O gerente da empresa, Carlos Oliveira, avança, porém, outra versão. Diz que a firma foi constituída para vender imóveis aproveitando a lei dos vistos dourados, mas que nunca conseguiu transaccionar qualquer casa. "Como só dava despesas e não dava lucro foi encerrada", informa.
Informação em mandarim
De facto, muita da informação que consta do site da empresa está em mandarim. A mensagem de acolhimento aos visitantes é inequívoca: "Bem-vindos à Europa (zona de Shengen)". Aqui são apresentados imóveis de luxo em várias localizações: Lisboa, Sintra, Cascais e Algarve, entre outros locais.
Este processo não terá qualquer relação com o do caso do chinês, com visto gold, detido em Março, em Lisboa, após as autoridades portuguesas saberem de uma mandato internacional da Interpol que o visava. O detido era procurado por suspeita de burla, na China.
Fonte da PJ sublinhou ainda que, no âmbito desse processo foram reveladas fragilidades na atribuição dos vistos, mas não se verificaram os indícios agora apontados neste inquérito que visa altos quadros do Estado.

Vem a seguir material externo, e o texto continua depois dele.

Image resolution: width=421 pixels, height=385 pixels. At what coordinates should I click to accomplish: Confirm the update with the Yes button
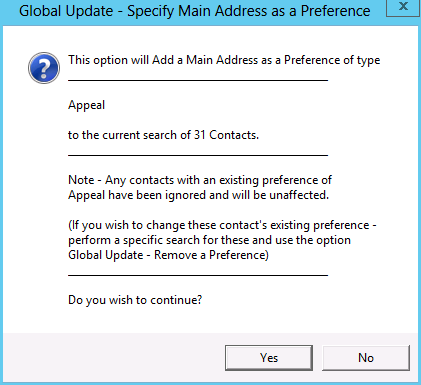pyautogui.click(x=269, y=358)
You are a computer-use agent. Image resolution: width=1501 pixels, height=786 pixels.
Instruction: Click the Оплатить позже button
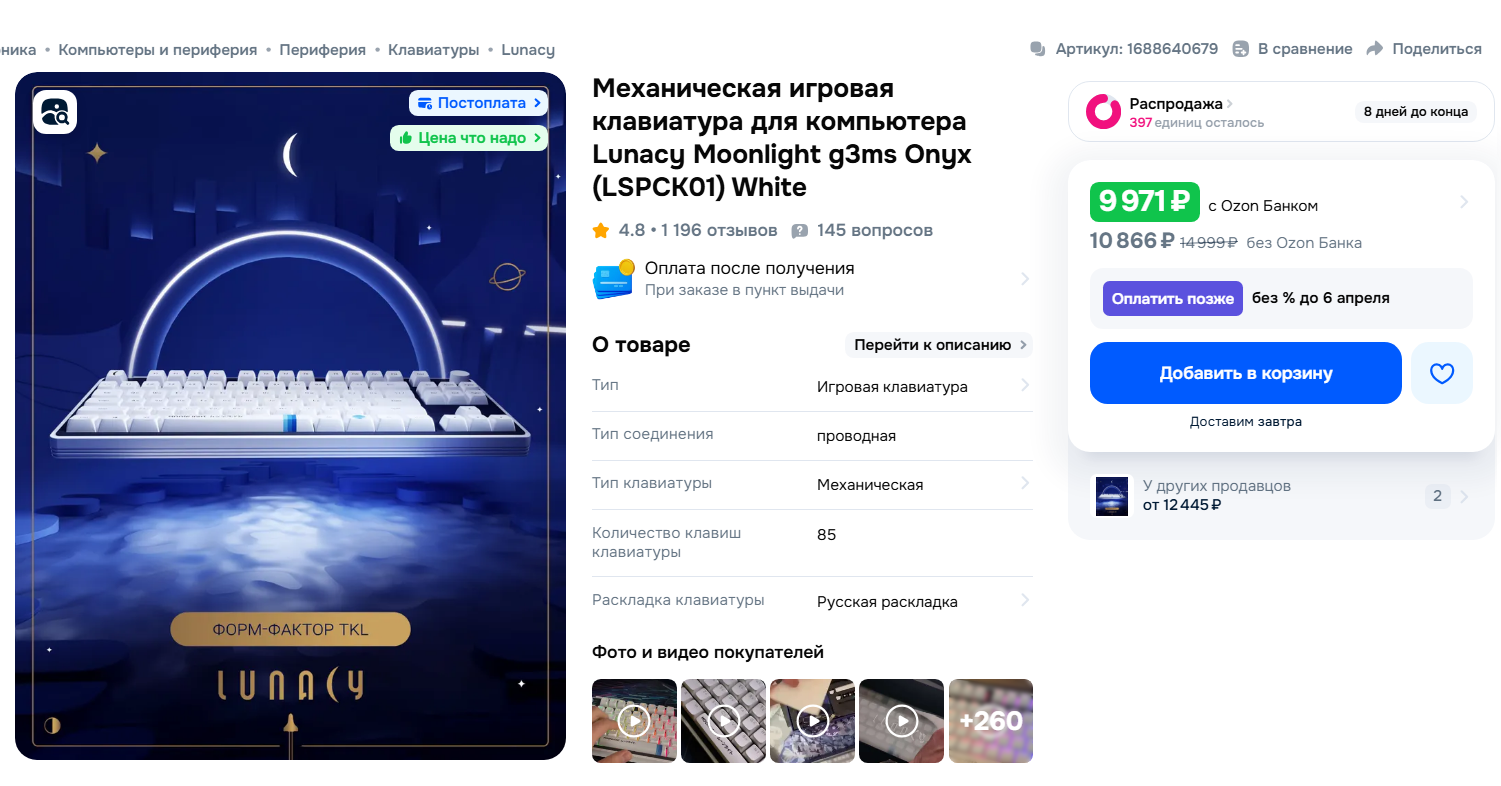point(1173,298)
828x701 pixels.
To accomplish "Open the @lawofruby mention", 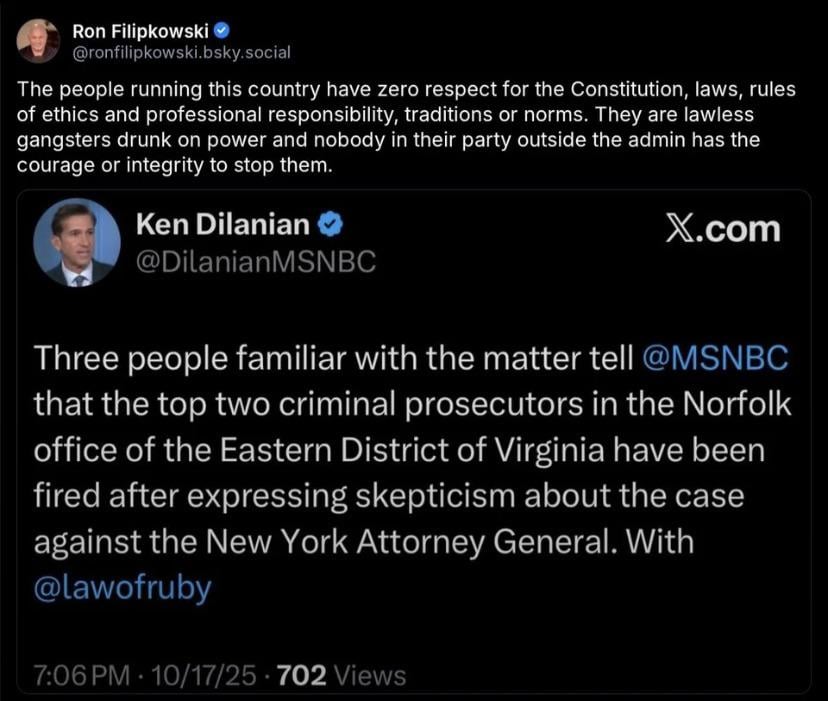I will 122,588.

No âmbito desse caso, os investigadores recolheram indícios de que a compra de casas de valor superior a 500 mil euros ou a transferência, para Portugal, de capitais que ascendam a, pelo menos, um milhão de euros era apenas, na maior parte dos casos, um recurso legal para obter autorização de residência por mais de seis anos.
Para os cidadãos estrangeiros que conseguiram autorização, o objectivo, amiúde, era alcançar uma forma de conseguirem viajar sem obstáculos pelo espaço europeu, mais do que investir no país. Um artigo publicado esta quinta-feira pela revista Forbes sobre a fuga de capitais que está a ocorrer na China, por causa da luta das autoridades contra a corrupção, menciona Portugal como um dos países para onde os chineses, que não conseguem vistos norte-americanos, estão a desviar os seus investimentos.
A notícia deste caso apanhou de surpresa, esta quinta-feira, os inspectores e dirigentes do SEF, tendo provocado até indignação entre os quadros deste serviço face à suspeição generalizada, disse fonte daquela entidade.
O SEF sublinhou, entretanto, esta quinta-feira em comunicado que é “um dos principais interessados em que as notícias sejam esclarecidas, de forma célere e cabal”, estando disponível para a colaborar com a investigação. Aquele serviço garantiu ainda que “o procedimento de atribuição de autorizações de residência para investimento segue com rigor todas as disposições legais”.
“Esquema propício ao crime”, acusa Ana Gomes
A eurodeputada socialista Ana Gomes não se mostra surpreendida com as notícias de suspeitas de corrupção ao mais alto nível na atribuição de vistos dourados. “Fartei-me de avisar que isto ia acontecer. Trata-se de um esquema que se presta a todo o tipo de corrupção, dos mais baixos aos mais altos funcionários, e à lavagem de dinheiro”, declara. A eurodeputada defende que a atribuição de vistos gold é anti-europeia e devia ser pura e simplesmente abolida em Portugal, Espanha e nos outros países que têm recorrido a este sistema para aumentar receitas.
“Acho que ainda vamos descobrir muito mais sobre os vistos alguns dos quais foram certamente parar a tríades e outras organizações criminosas”. Para a eurodeputada, o sistema implantado corresponde a “uma vontade política do ministro Paulo Portas de favorecer esquemas” – que o PÚBLICO tentou, sem sucesso, contactar. “Era interessante que as autoridades investigassem o que se passa nos principais postos diplomáticos onde os vistos são pedidos”, observa Ana Gomes, dando como exemplo o caso de um congolês de Brazaville que contactou uma representação diplomática portuguesa num país europeu para tratar da papelada, que lhe daria livre circulação no espaço Schengen. “Propunha-se trazer numa mala para Portugal o dinheiro necessário [a emissão do visto requer a transferência de pelo menos um milhão de euros ou a aquisição de imóveis no valor de 500 mil]”, relata.